In January, news of the “ceasefire” agreement involving an exchange of captives began to circulate within the prison.
“A sense of euphoria flooded through us,” Mohammed said. “However, it felt so stark and depressing to have had to wait as others were being released. I can’t forget the day when I was named on the list. It was an indescribable moment. I was praying the dawn prayers, and then the door’s bell rang. The officer came and began calling names. I was the first on the list. At first, I thought I was being called to be beaten or interrogated.” But he was soon informed that he was to be freed as part of the exchange.
On February 20, Mohammed said he was transferred to Al-Naqab prison, a detention facility in southern Israel, where his treatment improved. Along with 600 other prisoners, he was slated to be released on February 22, but Israel delayed the release by several days. Finally, on February 27th, he was finally freed.
“As we were ordered to prepare ourselves to leave, a sense of ecstasy touched our hearts. They wrapped bracelets around our wrists that said ‘The eternal people do not forget. I pursued my enemies and overtook them.’ We then departed and drove to the Karam Abu-Salem Crossing. I couldn’t believe [I had been freed] and was eager to hug my family. I kept my hands close as if they were cuffed and I looked at the sky,” he said.
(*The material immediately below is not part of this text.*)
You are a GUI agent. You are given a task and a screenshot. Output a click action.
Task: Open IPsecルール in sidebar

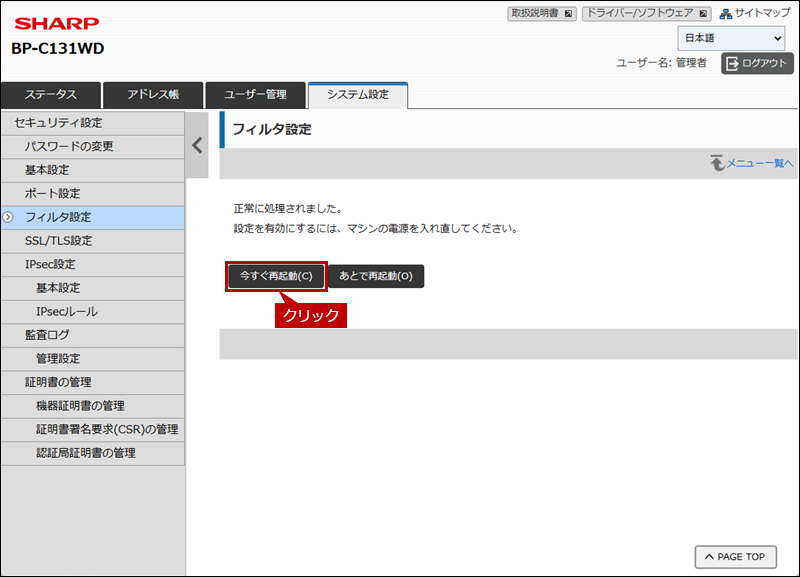pyautogui.click(x=67, y=311)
When he finally stepped off the bus at the European Hospital in Khan Younis, his 37-year-old mother, Nedaa, pushed through the jubilant crowd to reach him.
“When he first arrived, I burst into tears. Tears of elation after all the pain I had to suffer over time. I cuddled him so warmly and closely and began crying in his arms. It was a new start to life for me,” Nedaa told Drop Site. “Despite losing several relatives, this moment gave us eternal happiness. I never imagined we would meet again. We were subjected to relentless bombardments. Meanwhile, he could have died from the torture. To embrace him again is the dream moment I will never forget. I still find it very difficult to believe he is with us.”
They took him to the damaged family home where his 40-year-old father was waiting. “I can’t believe that he’s in my arms right now,” he said. “A part of my soul was taken, and we are now reunited. We’ll stay here and rebuild everything. Hopefully, peace will prevail forever and no more wars will break out. What we experienced is enough.”
“I wish for no one in the world to be exposed to what I endured,” Mohammed said. “I honestly still wake up terrified every day, looking at the sky and my hands to see whether or not there are bars or shackles.”